Selected extract:
#####

PROTESTERS blocked access today to an arms factory in Derbyshire where tear gas and rubber bullets are manufactured for use on demonstrators worldwide.

Organised by Extinction Rebellion, Women of Colour — Global Women’s Strike and Global Justice Rebellion, the protest prevented vehicles from entering the PWD Group’s factory.

A parallel protest took place outside the Department for International Trade in central London, demanding that it stop licensing exports of “riot control” materials.

Britain has multiple factories exporting tear gas and rubber bullets globally, including to the United States, where at least 100 law enforcement agencies have used some form of tear gas on civilians protesting against police brutality and racism, according to US media reports.

At least 20 people have suffered traumatic eye injuries after being hit by rubber bullets during the protests across the US in recent weeks, sparked by the brutal police killing of George Floyd in Minneapolis. 

Former Metropolitan Police detective sergeant Paul Stephens, who took part in the protest in London, said: “We sell coal to our neighbours, yet boast about phasing out coal power stations in the UK. We sell weapons of war, yet live in relative peace.

#####

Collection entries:

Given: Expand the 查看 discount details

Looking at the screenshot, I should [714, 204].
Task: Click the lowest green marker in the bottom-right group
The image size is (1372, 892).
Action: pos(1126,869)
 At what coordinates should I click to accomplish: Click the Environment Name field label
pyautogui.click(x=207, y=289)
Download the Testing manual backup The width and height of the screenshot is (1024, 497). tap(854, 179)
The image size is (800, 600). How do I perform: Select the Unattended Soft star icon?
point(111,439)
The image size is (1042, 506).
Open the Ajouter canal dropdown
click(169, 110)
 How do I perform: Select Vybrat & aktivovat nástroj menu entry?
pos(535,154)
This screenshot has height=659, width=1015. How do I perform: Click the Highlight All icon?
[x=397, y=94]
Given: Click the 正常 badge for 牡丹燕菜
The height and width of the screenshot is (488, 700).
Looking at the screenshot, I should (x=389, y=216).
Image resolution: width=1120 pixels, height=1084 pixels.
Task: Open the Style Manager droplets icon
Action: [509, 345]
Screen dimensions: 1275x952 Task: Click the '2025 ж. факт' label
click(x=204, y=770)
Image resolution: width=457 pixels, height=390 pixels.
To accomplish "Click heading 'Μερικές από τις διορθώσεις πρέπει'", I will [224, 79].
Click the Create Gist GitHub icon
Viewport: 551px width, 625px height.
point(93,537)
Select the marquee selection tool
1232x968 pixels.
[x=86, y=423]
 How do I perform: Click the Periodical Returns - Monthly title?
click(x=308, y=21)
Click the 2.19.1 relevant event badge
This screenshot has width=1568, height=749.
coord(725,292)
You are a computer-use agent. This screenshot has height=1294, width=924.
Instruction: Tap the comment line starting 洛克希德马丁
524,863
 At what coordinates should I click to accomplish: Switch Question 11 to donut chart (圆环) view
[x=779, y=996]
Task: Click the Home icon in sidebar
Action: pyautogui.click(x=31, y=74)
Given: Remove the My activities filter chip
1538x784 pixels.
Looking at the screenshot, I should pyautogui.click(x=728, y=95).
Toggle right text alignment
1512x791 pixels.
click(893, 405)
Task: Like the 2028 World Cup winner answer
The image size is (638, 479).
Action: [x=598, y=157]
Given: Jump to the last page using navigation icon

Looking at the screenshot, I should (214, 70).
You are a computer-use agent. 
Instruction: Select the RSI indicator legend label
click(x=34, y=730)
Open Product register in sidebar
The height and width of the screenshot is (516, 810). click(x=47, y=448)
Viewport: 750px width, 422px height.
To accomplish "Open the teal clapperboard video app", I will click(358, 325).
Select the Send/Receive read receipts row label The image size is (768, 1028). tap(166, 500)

#####

Set of tasks:
A) Return the stretch of the article on the arms factory protest from "PROTESTERS blocked access" through "on demonstrators worldwide.", copied word for word.
B) Supply the next part of the article on the arms factory protest, picking up right after its final sentence.
The items are separate material and are not part of the article on the arms factory protest.

Your written answers:
A)
PROTESTERS blocked access today to an arms factory in Derbyshire where tear gas and rubber bullets are manufactured for use on demonstrators worldwide.

B)
“We export tear gas and rubber bullets to violently suppress Black Lives Matter protests in the US and pro-democracy protests [sic] in Hong Kong, yet in 30 years of police work I have never seen them deployed on London streets. We put profit above life and it is time for this to stop.”

Protester Jacqueline Bond said that while schools teach children that justice and democracy are British values, people who fight for such values globally suffer bodily harm from products supplied by British companies.

The London teacher added: “We are facing an intersection of global crises: climate breakdown, Covid-19, racial injustice and economic inequality are all driving ordinary people to take to the streets, many of them young people. 

“Their right to protest peacefully and make their voices heard, without the use of harmful weapons by security forces, must be protected. 

“The UK must cease to facilitate this erosion of the right to protest.”